■ Task requirements
In your copy, each record should read exactly as it does below, and no pictures should be present.

Stored entries
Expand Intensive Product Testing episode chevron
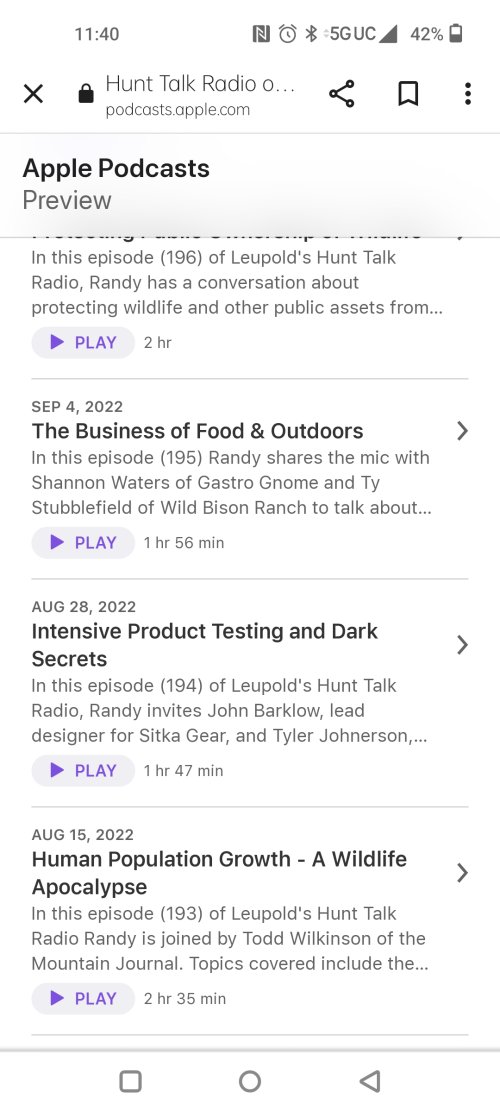The width and height of the screenshot is (500, 1112). coord(462,645)
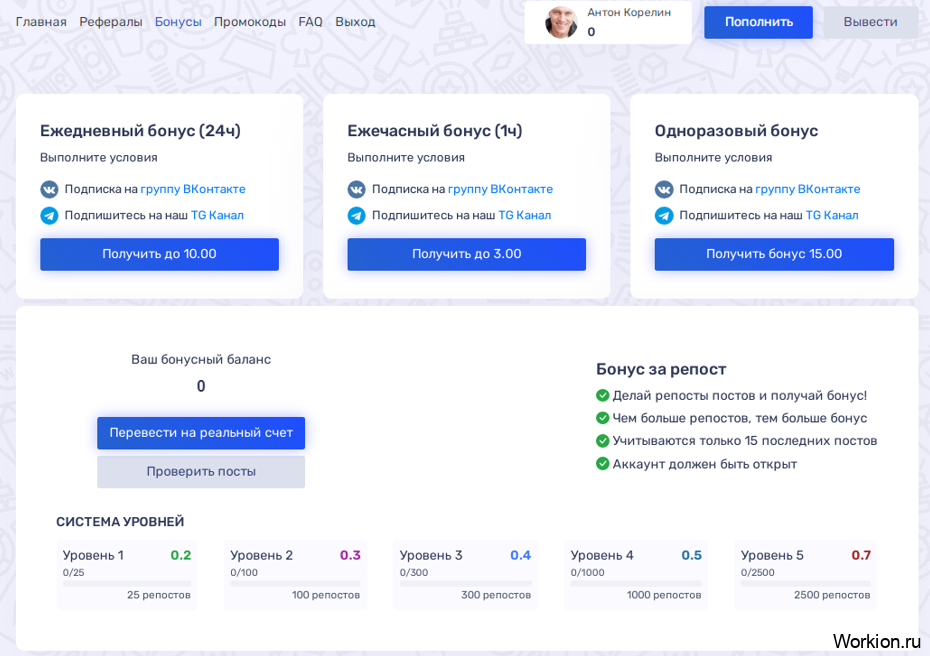Click Telegram icon in hourly bonus card
The height and width of the screenshot is (656, 930).
coord(356,215)
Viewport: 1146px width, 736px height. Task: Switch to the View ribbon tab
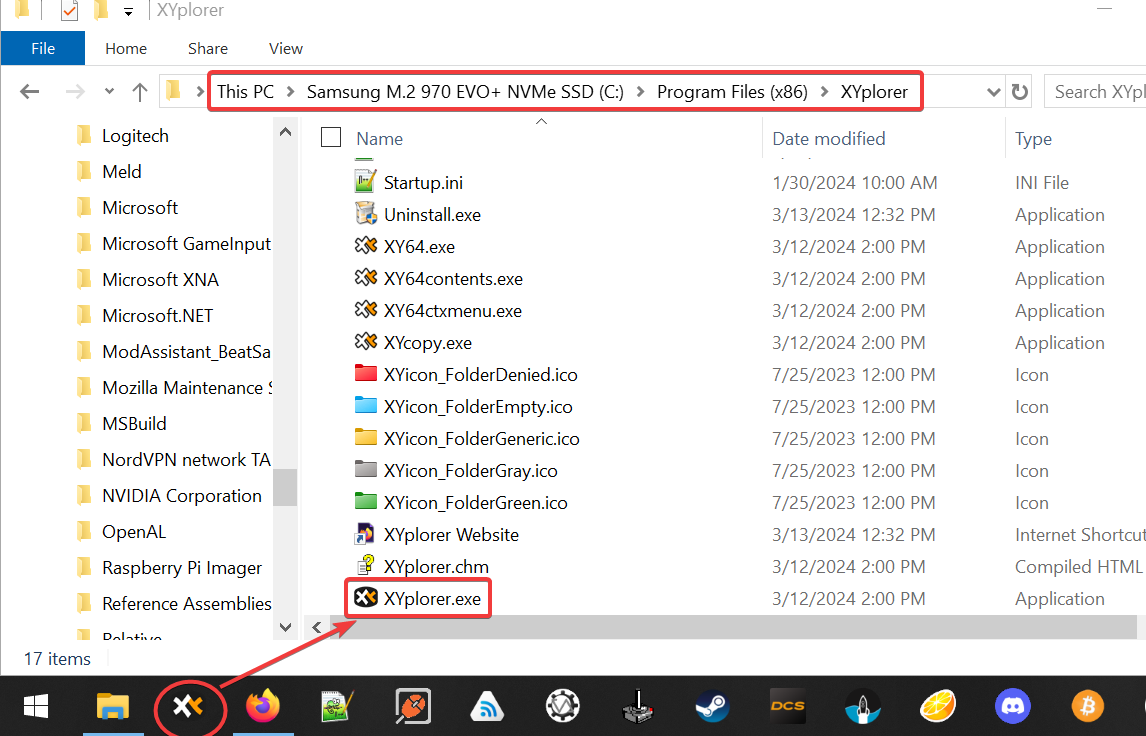coord(285,48)
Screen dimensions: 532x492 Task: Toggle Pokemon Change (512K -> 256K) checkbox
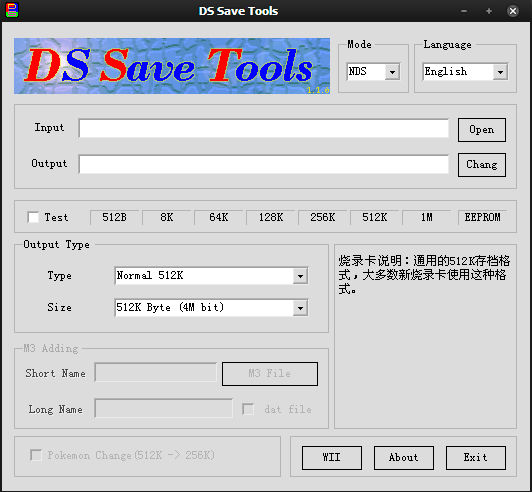coord(36,455)
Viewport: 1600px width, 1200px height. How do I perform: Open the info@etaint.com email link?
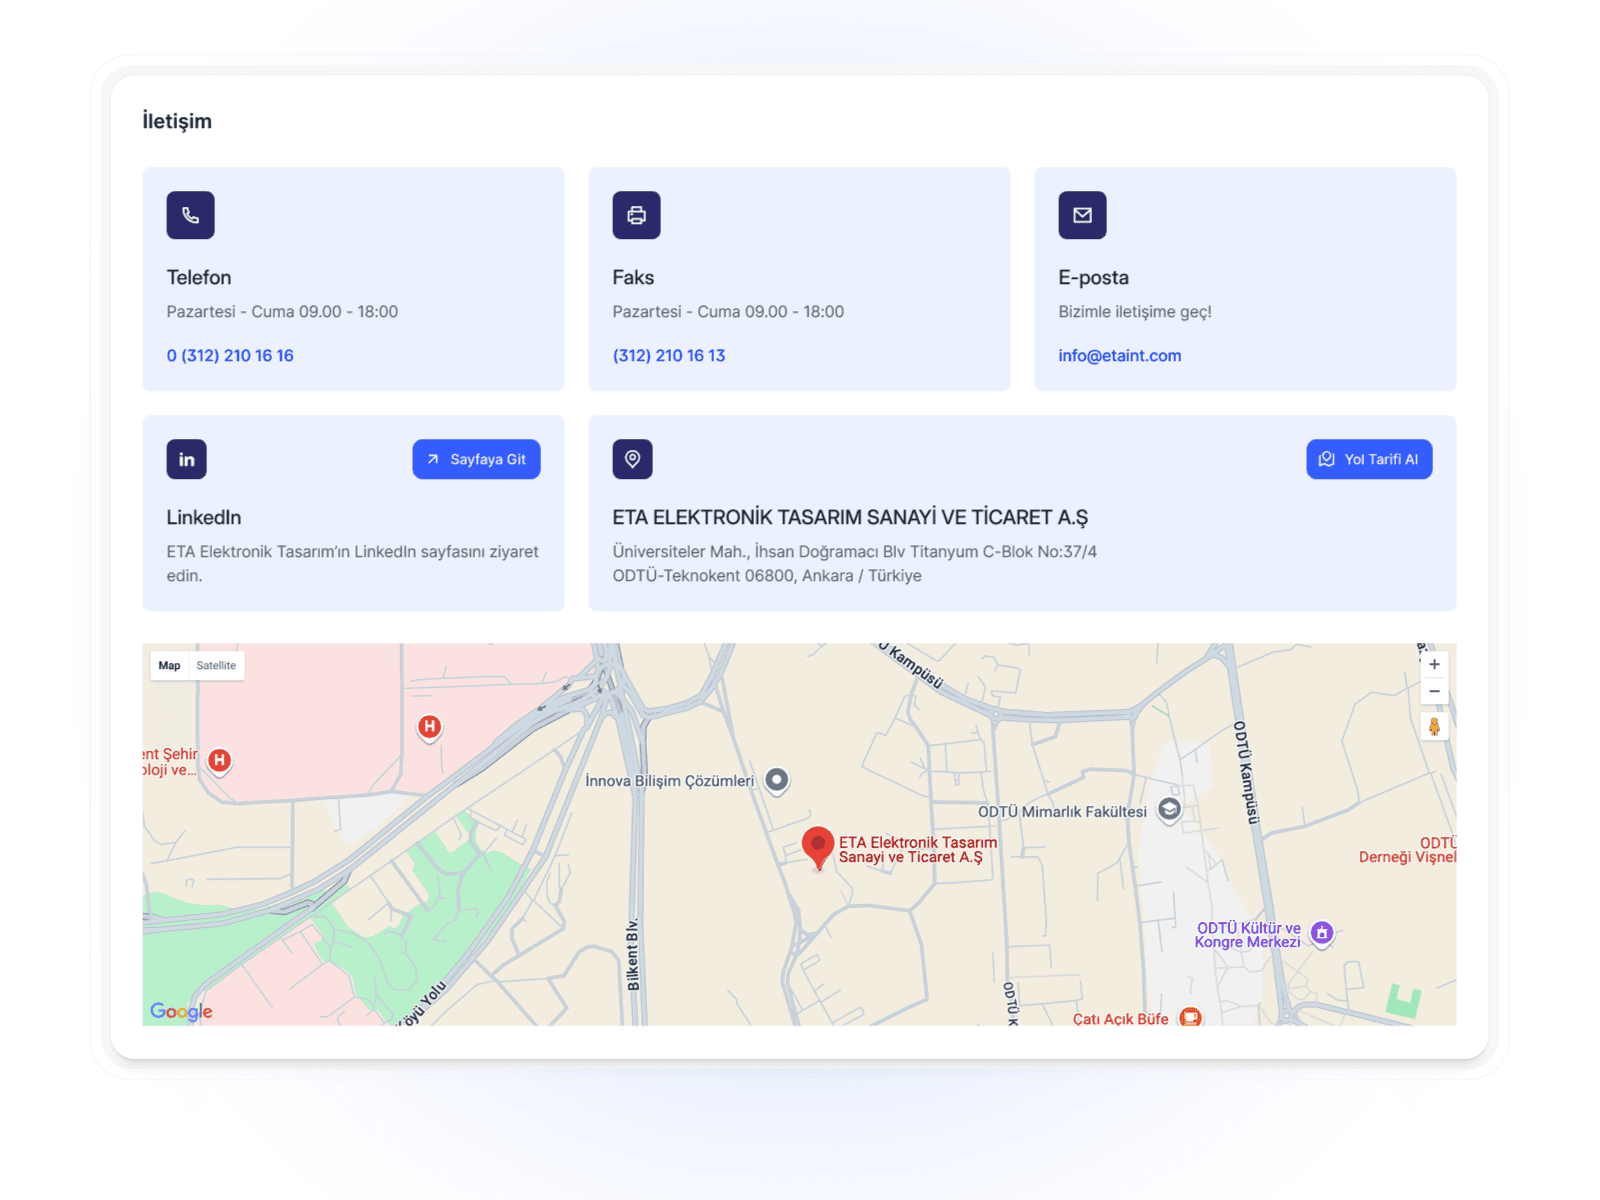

■ Expected answer
Expand Intensive Product Testing episode chevron
The width and height of the screenshot is (500, 1112). coord(462,645)
Click Telegram icon in hourly bonus card
The height and width of the screenshot is (656, 930).
coord(356,215)
Viewport: 1146px width, 736px height. Task: Switch to the View ribbon tab
coord(285,48)
Screen dimensions: 532x492 Task: Toggle Pokemon Change (512K -> 256K) checkbox
coord(36,455)
Viewport: 1600px width, 1200px height. How do I perform: Open the info@etaint.com email link?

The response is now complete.